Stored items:

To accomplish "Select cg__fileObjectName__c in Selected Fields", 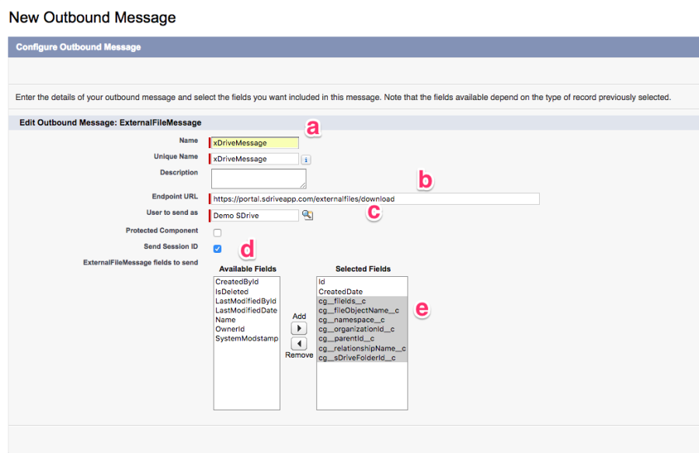I will 358,310.
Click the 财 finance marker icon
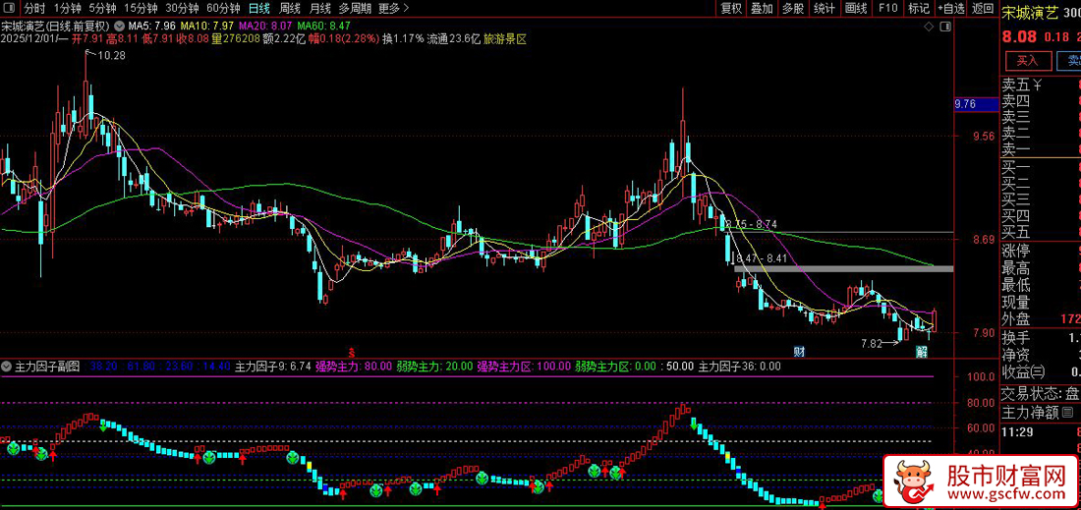Viewport: 1081px width, 510px height. (x=801, y=351)
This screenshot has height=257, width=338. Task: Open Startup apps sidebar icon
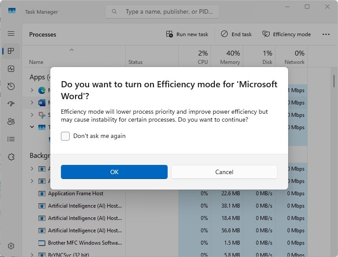pyautogui.click(x=11, y=104)
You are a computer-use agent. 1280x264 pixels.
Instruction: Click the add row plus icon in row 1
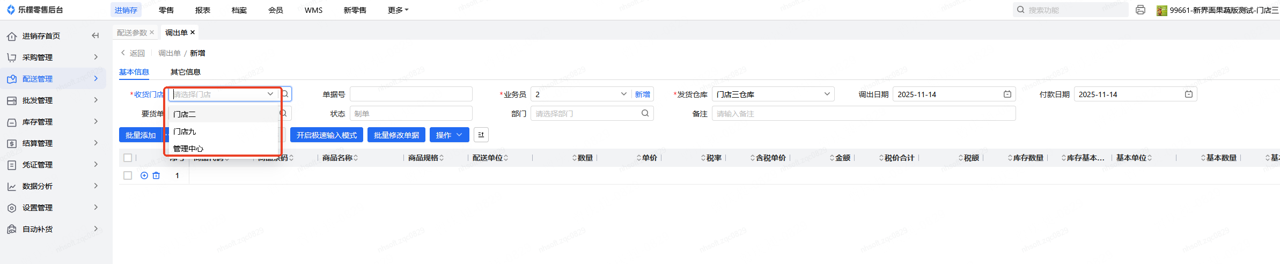click(x=144, y=175)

■ Work item
Find the line with "You are a computer-use". Return it and each line after it through the end of the data, exactly, without pictures.

■ Output of the exercise
You are a computer-use agent. 1280x264 pixels.
Instruction: Click the add row plus icon in row 1
click(x=144, y=175)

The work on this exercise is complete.